Port plugs are massive components—up to 50 metric tons each—that seal the vacuum vessel port openings during operation and that will provide
shielded housing, as well as a front-row seat, for instruments. At least 22 of ITER's 33 port plugs will be customized to house diagnostics.
Since 2010, work has been underway on the engineering and port integration of ITER diagnostics based on a "generic" design that, for the moment, excludes the specificities of individual diagnostics to concentrate on methodology and technology. Carried out in collaboration with a team from the Princeton Plasma Physics Laboratory (PPPL), the work has focused on the generic design of equatorial and upper diagnostic port plugs, taking into consideration the design of the port cell infrastructure, interspaces and support structures as well as auxiliary components like
windows and services such as cables and feedthroughs.
Julio Guirao, from the ITER Common Port Plug Engineering team, and Yuhu Zhai, from the Princeton Plasma Physics Laboratory (PPPL), are working together to coordinate the effort toward a common component design that meets the challenging requirements for ITER diagnostics. They are pictured here at PPPL in front of coils from NCTX (the stellarator experiment that was cancelled in 2008).
The major driver for the structural design of the generic equatorial and upper port plugs has been the need for the port plugs to withstand disruption forces and plasma vertical displacement events (a sudden vertical displacement of the plasma that can lead to extremely heavy loads). Although of extremely short duration—on the order of a few tens of milliseconds—they would induce large electromagnetic loads on the structural components of the port plugs.
Consider the case of a Formula 1 race car. During normal operation the forces are fairly low, but inertial loads become a big factor when the car stops abruptly—in hitting a car or a barrier, for example. By design, it needs to resist the different types of forces it will encounter on the circuit, and to protect its payload and maintain its integrity. In ITER, the equivalent of an abrupt stop comes from rapid changes in the magnetic fields.
To study and predict these electromagnetic loads, and inertial effects, a joint ITER-PPPL team has come together to develop efficient and cost-effective electromagnetic (EM) analysis models able to handle interfacing actions. The team has also developed a critical electromagnetic data mapping procedure to integrate electromagnetic analysis with the structural analysis that defined load specifications for the generic plug and first-wall designs. This will ensure the structural integrity, and sound dynamic behaviour, of the diagnostic infrastructure for integration into the port.
This is no simple task as the conventional approach to performing independent neutronic, electromagnetic, thermal-hydraulic and structural dynamic analysis alone isn't able to meet the full challenge of ITER diagnostics' engineering design and port integration. Highly innovative, multi-scale simulation solutions are required to take into account the full complexity of the engineering design, including the diagnostic apertures at the plasma-end of the port plugs.
Members of the joint ITER-PPPL team for diagnostic port plugs: Wenping Wang, Andrei Khodak, Julio Guirao, Yuhu Zhai, Jingping Chen (front); Irving Zatz, Doug Loesser (back).

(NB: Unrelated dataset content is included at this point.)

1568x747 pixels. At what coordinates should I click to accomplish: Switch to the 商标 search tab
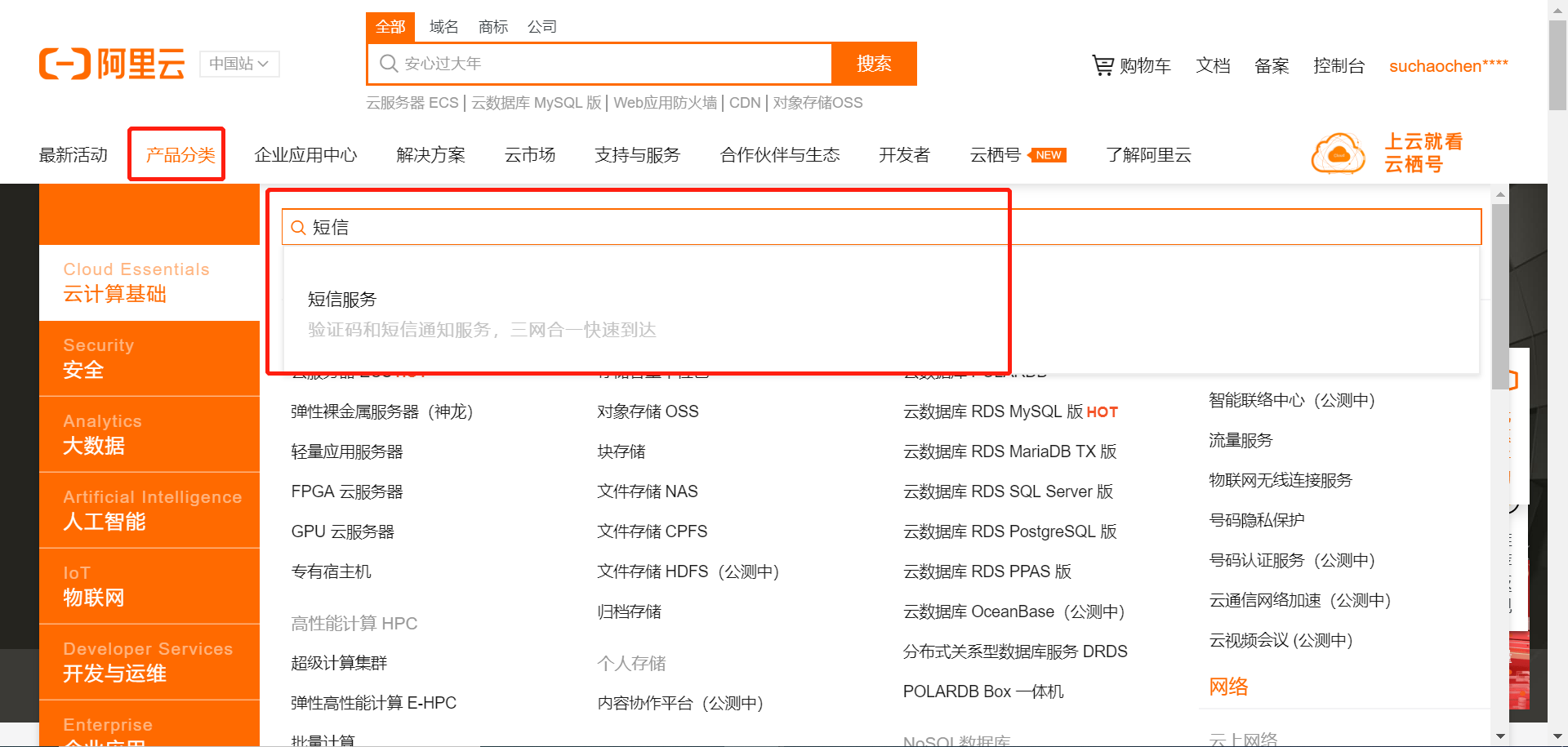coord(492,26)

A multi-physics engineering analysis protocol—with CAD design models integrated into state-of-the-art analysis tools—has been developed and implemented as a baseline methodology established for the port plug structure and first wall design. As a result, the ITER design can be cost effective, consistent and soundly justified through analysis.
So how has all this gone lately? The generic equatorial and upper port plug structures and diagnostic first walls successfully passed a number of design review phases between 2011 and 2014. Design workshops were held last year for the diagnostic shielding module and, in January, an electromagnetic analysis workshop was successfully held for the diagnostic port plugs and in-port diagnostics.

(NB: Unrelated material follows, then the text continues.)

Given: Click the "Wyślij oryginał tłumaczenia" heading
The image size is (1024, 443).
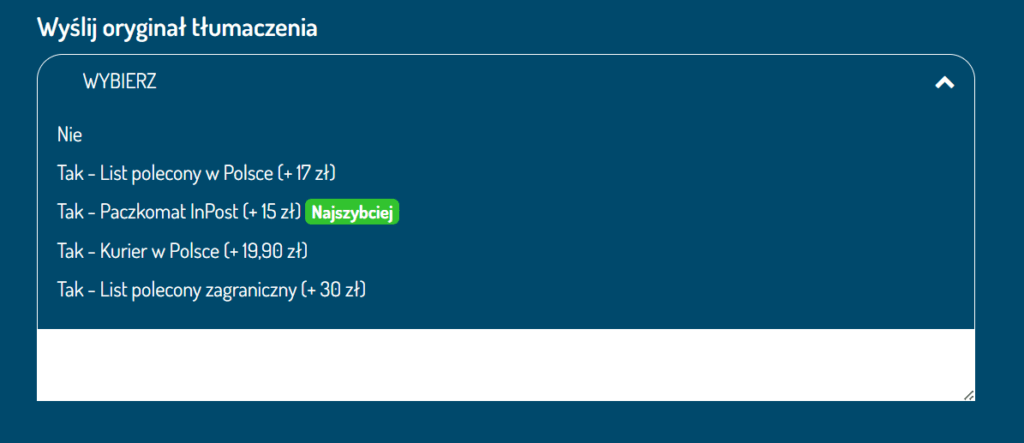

Julio Guirao, from the ITER Common Port Plug Engineering team, and Yuhu Zhai, from the Princeton Plasma Physics Laboratory (PPPL), work in close association to coordinate the effort toward a common component design that meets the challenging requirements for ITER diagnostics. "The EM workshop helped us to have a better understanding of the design driving electromagnetic disruption loads. We can now move forward in full speed for component design and port integration."
Collaboration will continue between the ITER Organization Common Port Plug Engineering team and PPPL on the design of the diagnostic first wall and the diagnostic shielding module.